By John Eberhard
One of the basics of marketing is to send out promotion, carefully track the responses of leads and sales that come back in, then adjust your promotion based on what was most successful. You of course want to take the ads or pieces that were most successful and increase them, and discontinue the pieces that were less successful.
One important trait that every marketer has to have is humility, and being able to let go of an idea that you thought was great, that then bombed. You can’t just latch on to an idea and keep doing it, when it’s not working.
A vital part of this is to track leads and sales that come into your company, and source them, which means to find out what prompted that person to reach or buy. Most companies are at least somewhat bad at this, because it is not easy. You have to get all your personnel who handle leads and sales and get them to find out what got the person to reach or buy, and to do it in every case. Where most companies fall down on this is that they do it somewhat, but not consistently. Or some personnel do it and others don’t.
Another thing that makes sourcing your leads and sales difficult is that your customers often find it difficult to answer the question of what prompted them to reach or buy. Sometimes it will have been multiple promo items you sent out that, all together, got them to respond. Sometimes when you have a landing page that is linked to a specific promo item, you can code it to show you where it came from.
But regardless of the difficulties in sourcing your leads and sales, it must be done. It is vital because it shows you which of your promotions are working and which aren’t working. You may think it doesn’t matter that much because probably all the promo is working somewhat. Yes, but you might be shocked to learn that one ad or email or promo piece is working great, another is working so-so, and another isn’t working at all. So dropping the poor performers and putting more effort and money into the best performing pieces can make a huge difference in income and profitability.
AB Testing
Years ago the pioneers of direct marketing (mostly in the direct mail field) came up with what they called AB Testing. This is where you send out at least two versions of something, and test them against each other and carefully track the results.
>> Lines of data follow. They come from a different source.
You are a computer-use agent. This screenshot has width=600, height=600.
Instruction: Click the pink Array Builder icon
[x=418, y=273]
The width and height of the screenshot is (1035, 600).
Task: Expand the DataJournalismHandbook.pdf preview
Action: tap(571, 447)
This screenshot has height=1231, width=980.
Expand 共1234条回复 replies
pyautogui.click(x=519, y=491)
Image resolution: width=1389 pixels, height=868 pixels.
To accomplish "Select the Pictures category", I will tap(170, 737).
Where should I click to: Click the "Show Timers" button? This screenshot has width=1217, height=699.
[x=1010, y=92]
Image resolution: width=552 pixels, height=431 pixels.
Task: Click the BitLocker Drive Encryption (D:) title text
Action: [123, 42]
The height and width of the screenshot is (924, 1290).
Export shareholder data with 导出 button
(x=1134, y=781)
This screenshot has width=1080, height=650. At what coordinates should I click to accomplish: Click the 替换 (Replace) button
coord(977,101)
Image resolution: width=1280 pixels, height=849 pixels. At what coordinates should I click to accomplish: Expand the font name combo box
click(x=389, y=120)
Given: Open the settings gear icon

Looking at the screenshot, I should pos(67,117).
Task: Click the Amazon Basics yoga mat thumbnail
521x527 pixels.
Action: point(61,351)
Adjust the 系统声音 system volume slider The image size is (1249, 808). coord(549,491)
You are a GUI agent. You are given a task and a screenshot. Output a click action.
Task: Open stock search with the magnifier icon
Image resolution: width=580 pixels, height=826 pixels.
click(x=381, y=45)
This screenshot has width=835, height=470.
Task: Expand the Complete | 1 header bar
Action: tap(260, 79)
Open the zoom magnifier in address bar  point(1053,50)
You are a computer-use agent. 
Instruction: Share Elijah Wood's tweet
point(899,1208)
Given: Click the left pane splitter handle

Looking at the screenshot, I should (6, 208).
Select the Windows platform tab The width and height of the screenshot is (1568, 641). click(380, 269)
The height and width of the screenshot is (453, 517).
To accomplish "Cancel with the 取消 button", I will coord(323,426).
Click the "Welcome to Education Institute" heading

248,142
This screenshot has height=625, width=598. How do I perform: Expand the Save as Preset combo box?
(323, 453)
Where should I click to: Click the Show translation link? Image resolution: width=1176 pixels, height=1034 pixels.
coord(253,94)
Marketers would send out multiple versions of their direct mail pieces, with variations in the headline, the teaser on the outside of the envelope, with the copy being longer or shorter, different approaches in the copy, different color schemes, etc. The piece that got the best response was then called the “control,” and that was the piece you went with after that for most of your promotion. But then you would still try out new approaches in smaller amounts after that, in an effort to beat the response from your control and create a new control that works even better.